> Extract

^^^^

Content scope: The print collection does well here. I can see no egregious gaps in topic. It could perhaps do with more art themed resources (for an arts-based school), and more Indigenous materials. The digital collection is more spotty. It has encyclopedic resources, but largely sticks to general knowledge in science and history, without anything in depth, and with nothing on language arts or art.
Accuracy, authority, and bias: High marks here. All of these resources, physical and digital, are produced by established publishers with no obvious, unconventional biases.
Arrangement and presentation: I would argue that both types of reference are underused at the moment, in part because of how they are presented to users (teachers and students). More on this later.
Relation to similar works: There does seem to be some significant overlap in the digital collection, with a lot of very similar encyclopedia resources. I assume this is the result of sets of resources having been purchased together, so may be unavoidable.
Timeliness and permanence: The physical reference section is largely out of date. Riedling and Houston (page 18) suggest expiry dates on the order of five years for all but the history resources (which get 15), and Mardis (page 150) suggests similar dates. This section of the library has been gradually shrinking as books get weeded out, but there has been little new investment in it. The digital collection is of course up to date and updated regularly.
Accessibility/diversity: Having the digital collection accessible outside of school certainly helps here. The French language resources might not be a huge benefit to our school, but given that these resources are district-wide, they are vital to French immersion students.

^^^^

> Supplied data
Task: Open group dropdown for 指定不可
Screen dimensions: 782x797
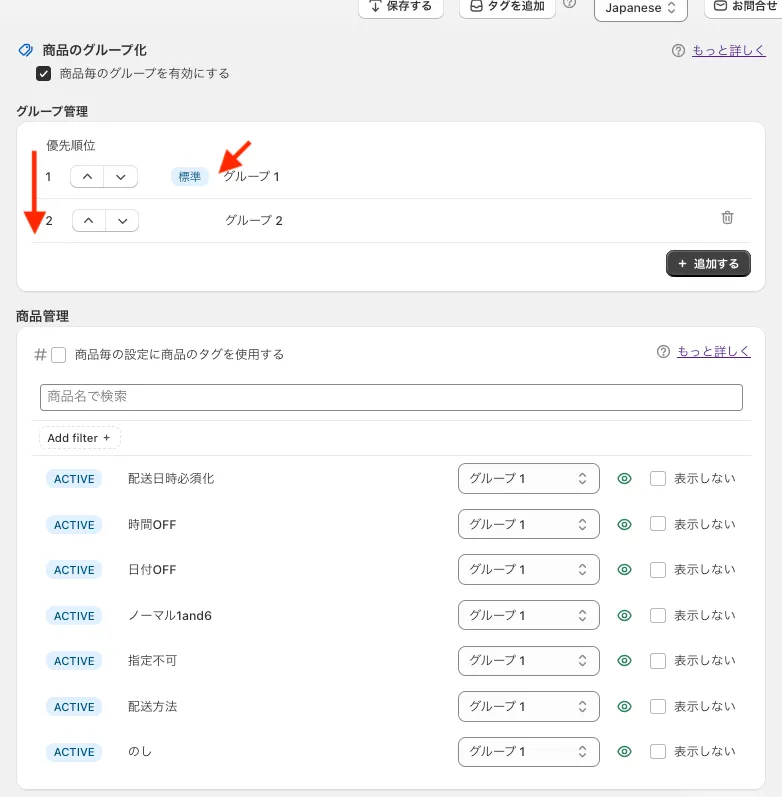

^^^^

> Task A
Decide whether each statement agrees with the reference collection evaluation above. Answer yes or no for each, quoting the words of the evaluation that settle it.
(i) The digital collection includes resources on language arts and art.
(ii) Riedling and Houston give history resources a longer expiry period than other reference works.
(iii) The physical reference section has been growing through new purchases.
> Task B
Take the reference collection evaluation above further, picking up after its last sentence.

> Task answer A
(i) No: "with nothing on language arts or art."
(ii) Yes: "Riedling and Houston (page 18) suggest expiry dates on the order of five years for all but the history resources (which get 15)"
(iii) No: "This section of the library has been gradually shrinking as books get weeded out, but there has been little new investment in it."

> Task answer B
Cost: Many of the limitations on the current state of the collection come down, I’m sure, on cost issues.
What Needs to Change
Budgetary limitations and the limits of what digital resources actually exist are probably always going to keep us from achieving even the “acceptable” standard of 7000 nonfiction or reference resources from Achieving Information Literacy for a school of our size (Page 28). But nevertheless, the physical reference section needs to continue to be weeded, and new resources need to be acquired to replace old ones so it doesn’t shrink forever. I’m told by the teacher librarian that the physical reference section doesn’t get a huge amount of use, so while there wouldn’t be circulation data either way on books that don’t leave the library, this indicates to me that usage patterns aren’t enough of a defence to keep the least up to date books from being removed and replaced. What most needs to go depends on checking the publication dates for each resource (which I can’t do at the moment since it’s spring break), and what needs to be acquired is likewise dependent on what goes. One thing that I think should rise to the top of the list, though, is encyclopedias. We don’t need as many encyclopedias as we’ve got when we also have so many digital encyclopedias. And for resources to acquire, I mentioned art resources (an encyclopedia of famous artists, for example, or something similar) and resources on Indigenous people. I think it might also be worth considering some bilingual dictionaries, French because intermediate students take French, and perhaps some other languages that fit with languages that have strong representation in our school like Korean, Punjabi, or Spanish. This would support diversity and accessibility, and there is no digital equivalent in the online collection.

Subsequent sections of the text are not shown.